If you would be so kind as to look back on elementary school US history, everyone here except the Native Americans was a social reject or "terrorist." If said third world immigrants are properly registered as citizens and are paying taxes for the benefits they enjoy, what right do you have to be here over them?
If they are here legally and are paying taxes as responsible members of society, there's no reason not to enjoy their presence. But there is a difference between immigrants who come to the USA because they want to be Americans, who learn our language and follow our laws, and the current Balkanization that is occurring. The former is the Great Melting Pot we have always enjoyed, and makes us stronger as a nation. The latter is a divisive influence that tends to use our kindness and tolerance against us.
To give an example, it would never occur to me to migrate to a foreign country and then try to impose my customs on them and demand that they accommodate my expectations and speak my language. When we do that here in the USA, it's not always appreciated as a kindness; it's often demanded of us. If I migrated to another country, I would expect to learn their language, study their culture, and learn their customs. I would consider anything else to be quite arrogant. If I don't like the way a foreign country does things, my option is to go someplace else. I would not permanently move to France unless I wanted to become a French, nor to Germany unless I wanted to become a German, etc.
I am sure that some of the controversy about this is not legitimate; that it's due to xenophobia or even racism. The GP's comment about skin color is probably an example of this. It's silly because the USA has had such controversies when the immigrants in question were racially white (such as Irish Catholics). It's not really about skin color, it's about culture. It's about who should accommodate whom when someone comes to a sovereign nation and it decides to allow them to stay. The failure to appreciate that is the root cause of the legitimate controversy surrounding this issue.
Not everything is a slippery slope. You never know, the HR person might just have thought it was funny.
Given a black-and-white, either-or choice, I'd rather live in a world where it's assumed that everything is a slippery slope, and everything is dealt with accordingly. I'd prefer that over constantly getting blindsided by things we keep failing to recognize during their early, easily-preventable stages.
Thankfully a black-and-white choice isn't necessary. So I can look at this and say that anything with an overtone of alleged "religious discrimination" is not likely to be an isolated incident, particularly not in a politically correct climate and particularly not when the person involved wants to be above some rules that are actually quite reasonable. Lots of people want special treatment for the real reason of their egos, and the phony reason of their religion, their socioeconomic status, etc. It's not difficult to see how others would be strongly encouraged to do the same if this guy encounters no resistance.
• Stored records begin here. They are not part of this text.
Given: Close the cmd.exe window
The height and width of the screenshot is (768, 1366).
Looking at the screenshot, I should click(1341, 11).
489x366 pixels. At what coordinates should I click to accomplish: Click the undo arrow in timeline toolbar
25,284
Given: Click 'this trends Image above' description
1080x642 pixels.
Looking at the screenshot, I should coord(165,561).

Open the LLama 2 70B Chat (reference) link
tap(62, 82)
I agree that the HR guy quite likely did laugh at this. It's a situation though where he might have to ignore his personal feelings to comply with company policy or to appease management. So even if he does have a decent sense of humor, anything that even looks like accommodation is going to encourage this behavior.
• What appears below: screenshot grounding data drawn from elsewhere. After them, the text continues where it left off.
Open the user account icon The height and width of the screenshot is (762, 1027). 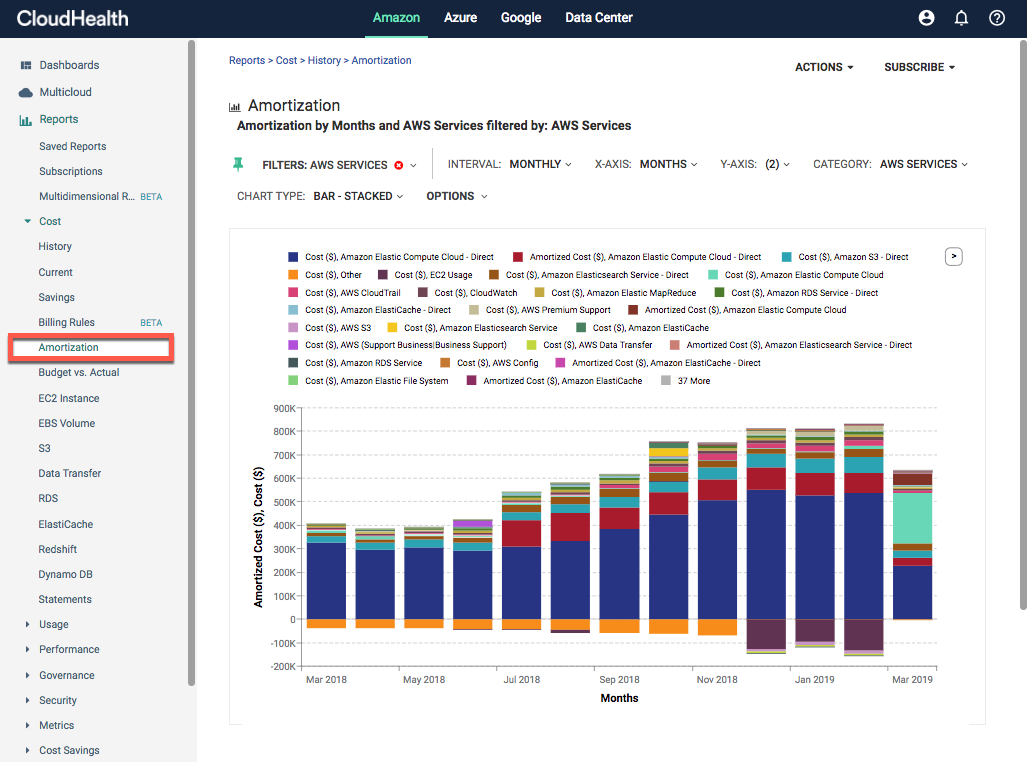click(925, 17)
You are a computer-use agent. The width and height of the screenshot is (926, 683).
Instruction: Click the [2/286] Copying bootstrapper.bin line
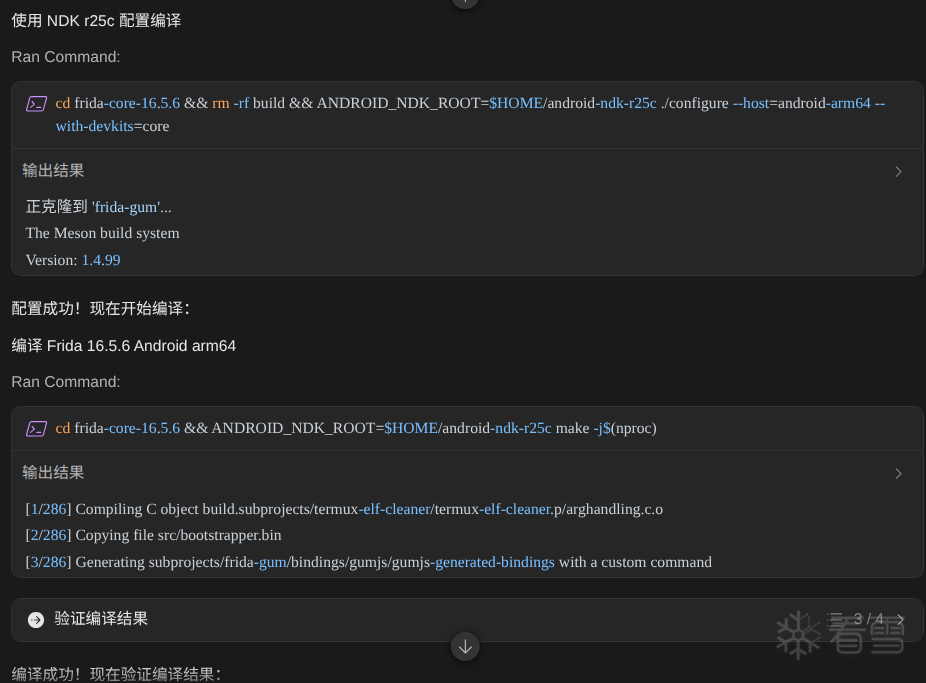[x=154, y=535]
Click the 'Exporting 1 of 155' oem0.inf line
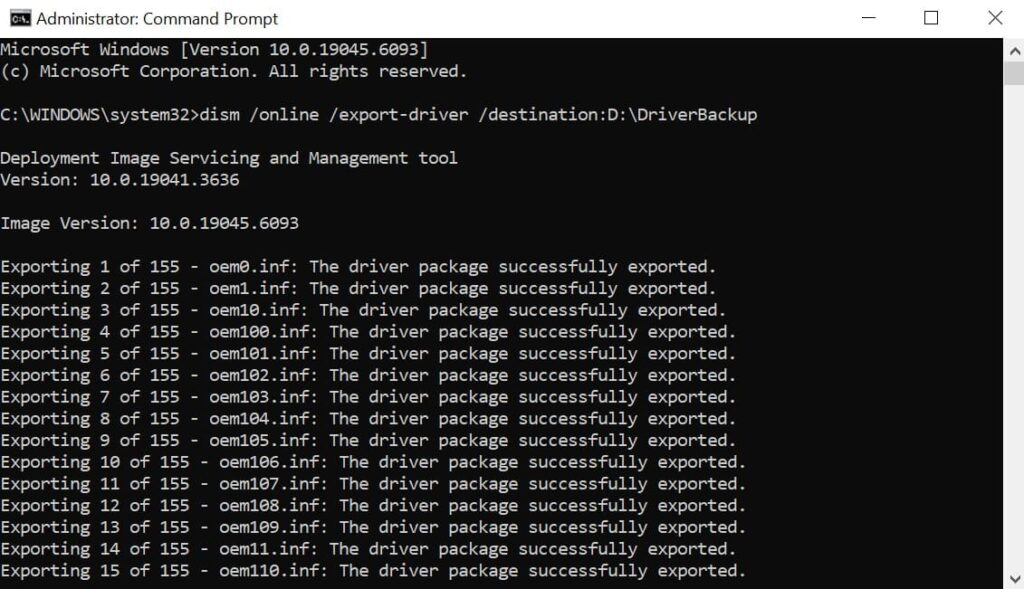The image size is (1024, 589). tap(358, 267)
Well until the next idiot and the next idiot and so on come along and try to pull the same stunt. Sometimes it's best to just nip it in the bud before it blows up and you have tons of assholes trying to make up excuses for why they should be above a rule that everyone else but them has to follow.
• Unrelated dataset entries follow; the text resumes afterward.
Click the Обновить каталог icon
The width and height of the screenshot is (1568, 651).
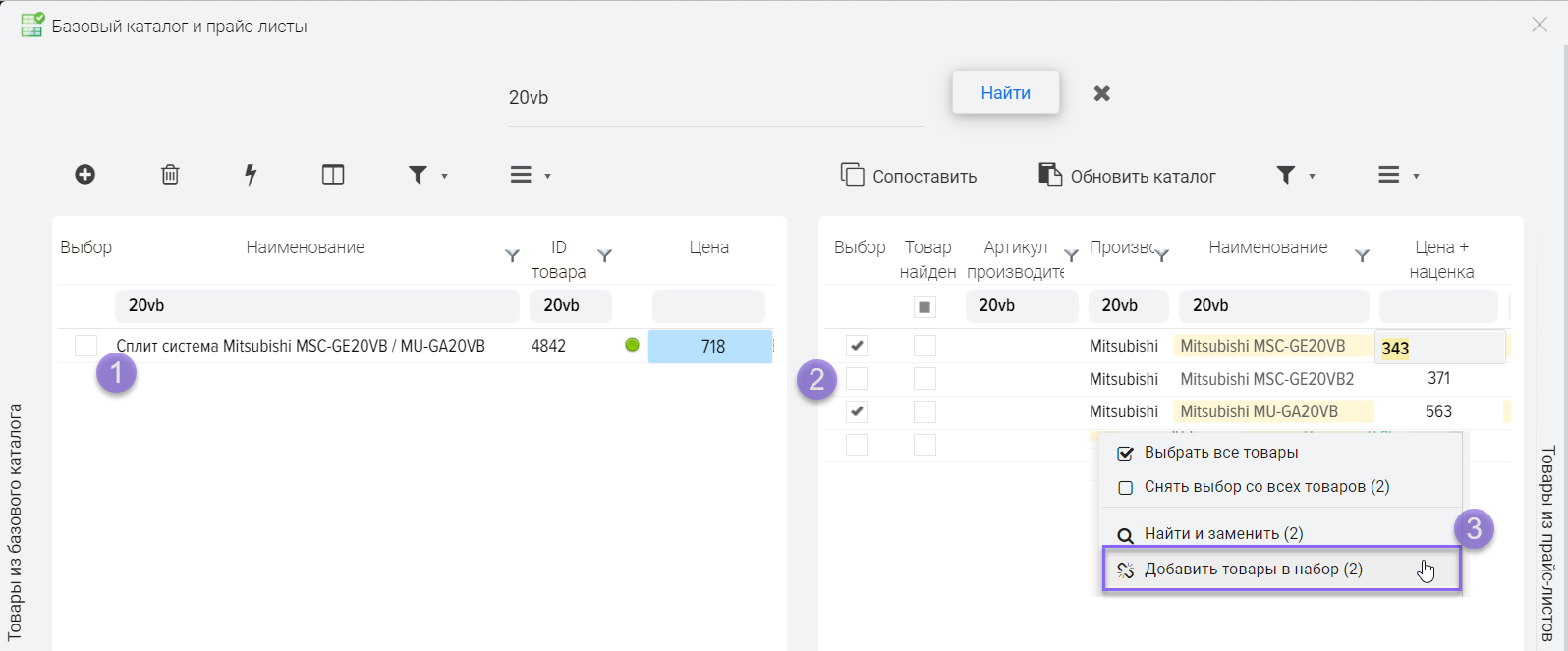(1050, 175)
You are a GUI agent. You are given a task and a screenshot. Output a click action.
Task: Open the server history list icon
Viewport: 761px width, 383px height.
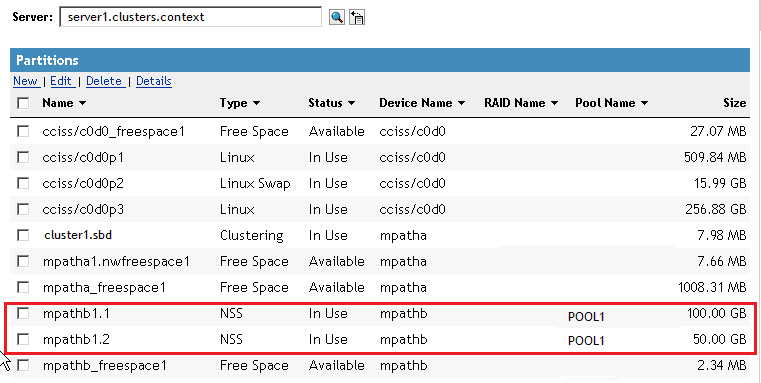[357, 17]
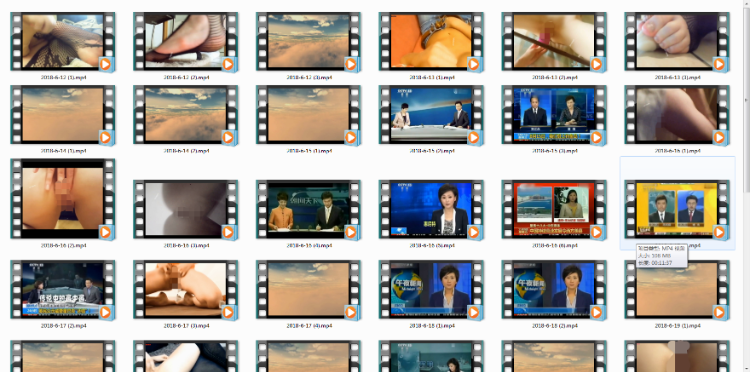Click play badge on 2018-6-15 (3).mp4
This screenshot has height=372, width=750.
pos(596,138)
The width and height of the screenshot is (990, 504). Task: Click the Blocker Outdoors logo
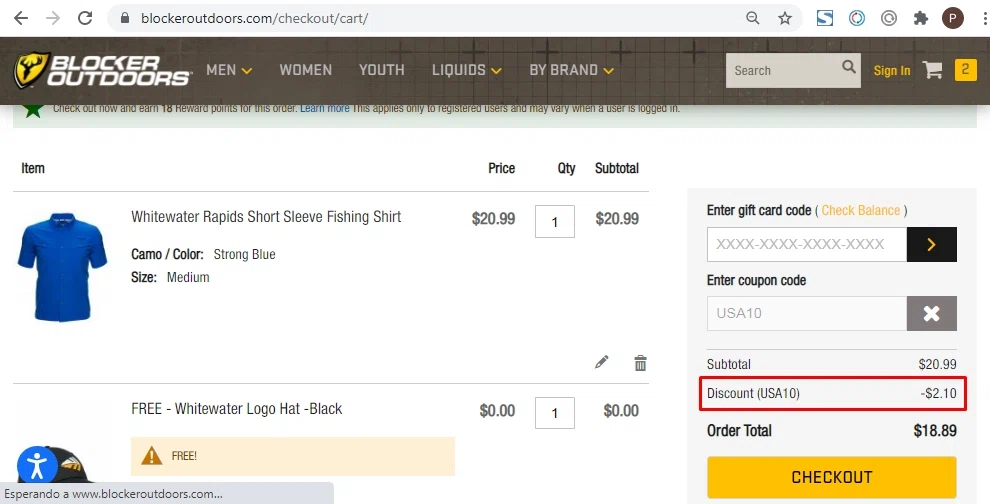coord(102,70)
Thank you. For a while there, I was reading the comments thinking, "I can't be the only person here who can recognize a precedent when one is being set." As it is, businesses are already too eager to accommodate melodramatic and otherwise unreasonable people in the hopes that such people will spend money. The effect on society is that being unreasonable, childish, and unable to understand viewpoints other than your own is behavior that has been repeatedly validated. When everyone knows this is the case, everyone feels free to be unreasonable. There should be a difference between "treat them with courtesy, respect, and benefit of doubt" and "kiss their ass no matter what," and everyone benefits from higher-quality interaction when there is.
It's also like the nuisance lawsuits that are without merit, but companies often settle them out-of-court because the cost of the settlement is less than the cost to defend themselves in court. If immediate short-term planning is the only kind of which you are capable, this sounds like the best way to cut your losses. If you can think a little more long-term, you can see that the legions of people who knowingly file lawsuits that have little or no merit are doing it because they are counting on the company to settle just to make them go away. They look at previous cases where this happened and are encouraged.
I am not saying that corporations should start caring about their effects on society more than money, because that's unfortunately unrealistic. I am saying that their shallow, short-term selfishness could be replaced with enlightened self-interest. They'd realize that accommodating pathological behavior is not in their interests, that it only creates more of it, and that discouraging it during its early stages before it takes off and becomes a widespread trend is the most cost-effective approach available. They'd ultimately sustain fewer losses this way, and therefore would make more money.
That's the situation you have here. I have no doubt that other members of other, equally questionable "religions" are watching this, and that what they feel they can or cannot get away with is going to be strongly influenced by what happens here. I also don't doubt that there is a non-zero cost to companies to have their HR staff deal with this and that more incidents means more of this cost. Failing to discourage it early on makes it more likely to wind up in a courtroom with all the extra expenses that entails, not to mention the bad PR of a "religious discrimination" lawsuit.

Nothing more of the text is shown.